New Overnight Developments Abroad: Many PMI Readings and Japanese Tankan Survey Released

July 1, 2009

Currencies reflect less risk aversion.  Dollar rose 0.6% against the yen but is otherwise down 0.6% against the C-dollar, 0.4% against the euro, 0.3% against the Swissy, and 0.1% against the Aussie dollar.  The dollar also rose 0.4% against the kiwi but is unchanged against sterling.

Stocks are mixed.  There have been gains of 2.3% in China and Taiwan, 1.6% in South Korea and Indonesia, 1.8% in France, 1.6% in Germany, and 1.4% in Britain.  The Japanese Nikkei eased 0.2%, and stocks fell 2.1% in Australia, 0.8% in Hong Kong, and 0.6% in New Zealand.  Futures indicate a likely rise at the U.S. open.

Oil firmed 1.7% to $71.11 per barrel, and gold gained 0.4% to $931.30 per ounce.

10-year gilt and bund yields firmed two basis points, while the comparable JGB slid a basis point to 1.35%.

The Bank of Japan quarterly business survey (aka Tankan) did not improve as much as hoped.  Big firm diffusion indices printed at minus 48 and minus 29 for manufacturers and non-manufacturers, but more improvement is seen by September.  Sales and profit expectations in the current fiscal year got revised downward, and planned investment was trimmed.  See review.

Japanese motor vehicle sales recorded a 12-month drop of 13.5% last month after drops of 19% in May and 29% in April.

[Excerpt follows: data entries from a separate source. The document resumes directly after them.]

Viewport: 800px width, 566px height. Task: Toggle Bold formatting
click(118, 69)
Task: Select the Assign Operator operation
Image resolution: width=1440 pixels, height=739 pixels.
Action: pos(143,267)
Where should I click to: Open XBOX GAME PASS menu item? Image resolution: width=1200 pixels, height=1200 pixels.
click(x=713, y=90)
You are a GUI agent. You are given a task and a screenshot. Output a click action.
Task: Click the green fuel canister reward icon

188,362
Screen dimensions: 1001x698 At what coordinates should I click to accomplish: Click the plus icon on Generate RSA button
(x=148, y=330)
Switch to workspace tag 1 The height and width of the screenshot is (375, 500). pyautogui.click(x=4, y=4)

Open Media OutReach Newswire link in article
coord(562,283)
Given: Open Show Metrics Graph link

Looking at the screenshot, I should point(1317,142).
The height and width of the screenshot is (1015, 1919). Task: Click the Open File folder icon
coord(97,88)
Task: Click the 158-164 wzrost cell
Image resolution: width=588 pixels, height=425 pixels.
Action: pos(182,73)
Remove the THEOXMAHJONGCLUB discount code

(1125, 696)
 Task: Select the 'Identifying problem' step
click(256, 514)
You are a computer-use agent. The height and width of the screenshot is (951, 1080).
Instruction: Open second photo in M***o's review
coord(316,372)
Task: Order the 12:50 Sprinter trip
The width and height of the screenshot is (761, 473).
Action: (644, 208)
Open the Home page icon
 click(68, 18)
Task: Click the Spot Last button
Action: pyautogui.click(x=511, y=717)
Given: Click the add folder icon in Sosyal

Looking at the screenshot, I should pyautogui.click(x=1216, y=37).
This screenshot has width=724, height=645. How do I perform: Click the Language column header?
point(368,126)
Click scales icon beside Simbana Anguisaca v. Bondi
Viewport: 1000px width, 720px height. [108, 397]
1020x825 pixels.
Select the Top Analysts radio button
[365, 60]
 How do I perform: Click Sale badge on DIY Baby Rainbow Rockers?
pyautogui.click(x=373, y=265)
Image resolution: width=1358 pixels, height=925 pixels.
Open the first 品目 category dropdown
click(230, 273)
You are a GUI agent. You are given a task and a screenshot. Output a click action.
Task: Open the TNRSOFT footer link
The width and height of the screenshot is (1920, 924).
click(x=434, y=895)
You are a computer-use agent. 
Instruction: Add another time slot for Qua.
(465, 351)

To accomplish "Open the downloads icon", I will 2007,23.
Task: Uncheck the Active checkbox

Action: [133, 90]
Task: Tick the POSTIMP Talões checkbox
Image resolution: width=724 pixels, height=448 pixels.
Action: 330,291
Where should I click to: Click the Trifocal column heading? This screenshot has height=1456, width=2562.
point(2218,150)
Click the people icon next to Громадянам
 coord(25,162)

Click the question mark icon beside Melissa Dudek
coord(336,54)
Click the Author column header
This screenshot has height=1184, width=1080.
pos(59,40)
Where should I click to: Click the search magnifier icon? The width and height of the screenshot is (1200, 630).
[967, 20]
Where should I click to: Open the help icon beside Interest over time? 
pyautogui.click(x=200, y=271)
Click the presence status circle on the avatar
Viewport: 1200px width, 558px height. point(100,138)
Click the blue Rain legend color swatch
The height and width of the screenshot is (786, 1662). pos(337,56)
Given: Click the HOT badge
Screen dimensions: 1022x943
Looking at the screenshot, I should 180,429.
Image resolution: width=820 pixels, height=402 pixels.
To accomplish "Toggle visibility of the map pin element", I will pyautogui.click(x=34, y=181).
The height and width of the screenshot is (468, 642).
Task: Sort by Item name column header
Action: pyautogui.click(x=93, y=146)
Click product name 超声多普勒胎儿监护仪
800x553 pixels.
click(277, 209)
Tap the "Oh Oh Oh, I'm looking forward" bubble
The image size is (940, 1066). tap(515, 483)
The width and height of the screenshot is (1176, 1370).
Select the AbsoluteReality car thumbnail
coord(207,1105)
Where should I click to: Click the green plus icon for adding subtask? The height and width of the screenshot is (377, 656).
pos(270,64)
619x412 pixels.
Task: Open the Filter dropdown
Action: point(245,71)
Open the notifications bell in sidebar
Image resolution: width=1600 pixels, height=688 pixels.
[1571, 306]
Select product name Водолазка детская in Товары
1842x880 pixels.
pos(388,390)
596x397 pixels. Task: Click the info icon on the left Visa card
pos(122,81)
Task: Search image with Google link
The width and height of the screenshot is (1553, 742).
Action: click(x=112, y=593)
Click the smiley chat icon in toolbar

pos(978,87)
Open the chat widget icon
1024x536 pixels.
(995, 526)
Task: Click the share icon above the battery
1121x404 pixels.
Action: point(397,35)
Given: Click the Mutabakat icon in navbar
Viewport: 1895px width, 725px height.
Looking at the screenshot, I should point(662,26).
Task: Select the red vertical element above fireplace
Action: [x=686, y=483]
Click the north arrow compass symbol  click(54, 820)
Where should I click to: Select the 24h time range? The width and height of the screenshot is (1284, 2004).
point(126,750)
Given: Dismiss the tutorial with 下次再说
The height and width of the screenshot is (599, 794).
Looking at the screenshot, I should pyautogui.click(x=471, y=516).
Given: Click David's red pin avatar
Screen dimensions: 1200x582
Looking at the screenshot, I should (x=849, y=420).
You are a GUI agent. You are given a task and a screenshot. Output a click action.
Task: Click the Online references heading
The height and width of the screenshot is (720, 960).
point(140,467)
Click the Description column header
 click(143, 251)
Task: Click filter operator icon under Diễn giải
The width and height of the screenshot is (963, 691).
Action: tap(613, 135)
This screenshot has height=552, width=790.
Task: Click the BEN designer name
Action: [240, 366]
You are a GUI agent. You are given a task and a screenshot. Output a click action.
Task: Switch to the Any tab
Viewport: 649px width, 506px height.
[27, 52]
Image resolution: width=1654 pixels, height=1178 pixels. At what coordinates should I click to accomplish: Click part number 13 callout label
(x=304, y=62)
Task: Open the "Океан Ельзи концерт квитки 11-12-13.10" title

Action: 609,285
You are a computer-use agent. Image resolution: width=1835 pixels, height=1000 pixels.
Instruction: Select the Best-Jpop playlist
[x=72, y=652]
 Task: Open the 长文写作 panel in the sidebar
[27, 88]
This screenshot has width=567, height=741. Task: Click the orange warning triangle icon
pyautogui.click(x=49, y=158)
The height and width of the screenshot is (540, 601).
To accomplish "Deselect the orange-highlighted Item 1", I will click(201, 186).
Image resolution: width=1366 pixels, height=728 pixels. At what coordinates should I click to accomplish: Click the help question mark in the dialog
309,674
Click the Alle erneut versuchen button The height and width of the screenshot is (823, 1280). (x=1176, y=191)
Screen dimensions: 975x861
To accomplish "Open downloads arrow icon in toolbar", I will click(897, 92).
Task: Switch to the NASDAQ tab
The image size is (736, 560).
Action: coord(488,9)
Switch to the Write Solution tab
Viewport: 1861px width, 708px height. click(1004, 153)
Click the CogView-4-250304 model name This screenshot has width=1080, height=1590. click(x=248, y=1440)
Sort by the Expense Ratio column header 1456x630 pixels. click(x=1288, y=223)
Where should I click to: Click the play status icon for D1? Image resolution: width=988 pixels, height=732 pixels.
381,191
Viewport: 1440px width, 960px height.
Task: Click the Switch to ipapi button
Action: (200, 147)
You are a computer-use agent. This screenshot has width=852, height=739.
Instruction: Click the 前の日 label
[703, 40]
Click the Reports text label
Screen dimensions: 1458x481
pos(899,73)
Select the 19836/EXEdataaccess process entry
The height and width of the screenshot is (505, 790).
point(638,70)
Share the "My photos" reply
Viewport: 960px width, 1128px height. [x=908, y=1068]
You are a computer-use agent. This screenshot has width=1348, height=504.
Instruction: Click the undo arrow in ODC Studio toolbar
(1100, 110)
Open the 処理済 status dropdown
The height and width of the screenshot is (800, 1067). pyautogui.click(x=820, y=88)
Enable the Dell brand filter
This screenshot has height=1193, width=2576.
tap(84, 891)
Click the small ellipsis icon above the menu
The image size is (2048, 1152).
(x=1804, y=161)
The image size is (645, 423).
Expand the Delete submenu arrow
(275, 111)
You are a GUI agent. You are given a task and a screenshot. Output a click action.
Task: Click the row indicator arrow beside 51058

The flash estimates for June manufacturing PMI readings for Euroland, Germany, and France were revised higher to 42.6, 40.9 and 45.9.  They were respectively 1.9, 1.3 and 2.6 points above their May scores.  Other announced Continental European PMI’s in manufacturing rose to 42.7 from 41.1 in Italy, 42.8 from 39.8 in Spain, 47.7 from 46.1 in Greece, 42.5 from 39.4 in Ireland, 41.9 from 40.5 in the Czech Republic, 43.0 from 42.5 in Poland, 47.3 from 45.3 in Russia, 50.5 from 43.7 in Sweden, 41.8 from 39.8 in Switzerland, and 45.8 from 45.4 in Hungary.  The Dutch score of 44.4 was an 8-month high.

Britain’s PMI-manufacturing reading was 47.0, above an expected 46.0 and May’s 45.4 score and also the highest since May 2008.  The British services index recorded the smallest drop, just 0.1%, in six months during April.

German real retail sales posted an unexpected third consecutive rise in May, an increase of 0.4% after upticks of 0.5% in April and 0.2% in March.  Retail sales in April/May were 0.8% above the 1Q level.  May sales were still 2.9% below the May 2008 level, in part because of fewer working days in the month.

Other PMI announcements were readings of 53.9 in Turkey, best since September 2006, 55.3 in India after 55.7 in May, 38.4 in Australia after 37.5, 53.2 in China versus 53.1 in May, 47.1 in Hong Kong after 44.8, 48.2 in Japan, up 1.6 points and at a 14-month high, 37.9 in South Africa after 37.3, and 47.0 in Brazil versus 45.4 in May.

Canada is closed today for Canada Day.

South Korean consumer prices edged 0.1% lower in June, cutting the 12-month increase to 2.0% from 2.7% in May.  That economy accrued a record $7.4 billion trade surplus in June, as imports (down 32.3%) plunged much more deeply than exports (off 11.3%).  The drop in exports was the smallest of 1H08.

Australia announced mixed data.  Retail sales jumped 1.0% in May, twice as much as forecast and the third consecutive increase.  But building approvals dropped 12.5% in May after gains of 8.7% in February, 6.3% in March and 5.1% in April.  Approvals fell 22.4% from May 2008.

ADP private employment, the manufacturing PMI, motor vehicle sales and construction spending figures get reported in the United States.  Weekly oil inventories also get reported.  U.S. employment arrives tomorrow, not Friday.  Chicago Fed President Evans speaks.